Les descriptions de Bouïda sont crues, naturalistes, mais s'affranchissent vite du réalisme. Rien de prévisible dans cet univers fantomatique : un papillon noir sort des yeux du cadavre d'une jeune fille – la fiancée prussienne qui donne son titre au livre –, qui devient poussière sous les yeux terrifiés d'enfants pilleurs de tombes ; une jeune martyrisée vient mourir sur les genoux de son bourreau ; deux jumelles aux prénoms bibliques de Marthe et Marie rejouent nuit après nuit la même scène mystérieusement perverse : l'une reçoit ses amants le visage voilé, tandis que l'autre regarde leurs ébats ; le don Juan de la ville est lynché par celles qu'il a un jour honorées ; une femme recopie jour après jour le même poème d'amour de Pouchkine. L'attendu est sans cesse déjoué, et l'âme se révèle « ombre et secrets », selon les mots de Bouïda.
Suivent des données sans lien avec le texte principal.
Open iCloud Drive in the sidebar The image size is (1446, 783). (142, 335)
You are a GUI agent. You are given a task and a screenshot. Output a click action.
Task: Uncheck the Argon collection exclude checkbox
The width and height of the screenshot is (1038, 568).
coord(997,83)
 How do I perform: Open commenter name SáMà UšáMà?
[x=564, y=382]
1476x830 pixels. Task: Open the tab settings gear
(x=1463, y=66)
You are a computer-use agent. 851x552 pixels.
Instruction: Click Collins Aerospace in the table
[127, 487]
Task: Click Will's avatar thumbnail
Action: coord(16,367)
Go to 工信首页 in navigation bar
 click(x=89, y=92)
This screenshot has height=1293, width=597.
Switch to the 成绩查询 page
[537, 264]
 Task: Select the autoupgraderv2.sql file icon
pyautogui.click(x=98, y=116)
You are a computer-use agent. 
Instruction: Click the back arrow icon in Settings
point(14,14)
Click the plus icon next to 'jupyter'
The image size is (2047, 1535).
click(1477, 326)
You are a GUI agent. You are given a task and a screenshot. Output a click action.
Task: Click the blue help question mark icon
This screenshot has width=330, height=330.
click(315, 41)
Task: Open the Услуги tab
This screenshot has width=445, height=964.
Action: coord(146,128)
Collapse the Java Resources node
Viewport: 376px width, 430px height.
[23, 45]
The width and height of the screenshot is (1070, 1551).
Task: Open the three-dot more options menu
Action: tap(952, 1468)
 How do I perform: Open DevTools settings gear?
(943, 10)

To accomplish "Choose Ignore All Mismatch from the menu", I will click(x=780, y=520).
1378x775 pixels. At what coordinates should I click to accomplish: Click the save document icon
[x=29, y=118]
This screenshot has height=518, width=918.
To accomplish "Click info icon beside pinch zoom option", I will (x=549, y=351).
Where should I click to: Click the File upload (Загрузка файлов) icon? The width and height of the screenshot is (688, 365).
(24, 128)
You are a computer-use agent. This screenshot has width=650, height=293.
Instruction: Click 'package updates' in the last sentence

Le destin, mis en œuvre par un dieu dont on comprend mal les desseins, a plus d'un tour dans son sac, et le fantastique affleure à la surface du banal. Bouïda, dont le nom signifie en polonais « menteur », comme il l'explique lui-même dans la postface, brode des dessins fantasques sur une réalité lugubre. Sa Prusse est un mythe, un fantasme. Car le réel n'est réductible à aucune logique, et ne se laisse apprivoiser ni par la conscience ni par la plume de l'écrivain. S'éloignant radicalement du didactisme de la littérature officielle soviétique, Bouïda refuse l'omniscience narrative, si bien qu'au cœur de ces récits ciselés avec précision, le lecteur ne trouvera ni morale ni vérité éternelle, mais un noyau d'irréductible étrangeté : ainsi, on ne saura jamais pourquoi un homme cache sa femme aux yeux de tous, ni pourquoi un jeune homme, le jour de son mariage, tombe pour de nombreuses années dans le coma, années pendant lesquelles son épouse semi-veuve descend tous les soirs le fleuve en barque, vêtue de sa robe de mariée. Jusqu'à ce que l'éveil de son bel au bois dormant entraîne dans la mort cette nouvelle Ophélie…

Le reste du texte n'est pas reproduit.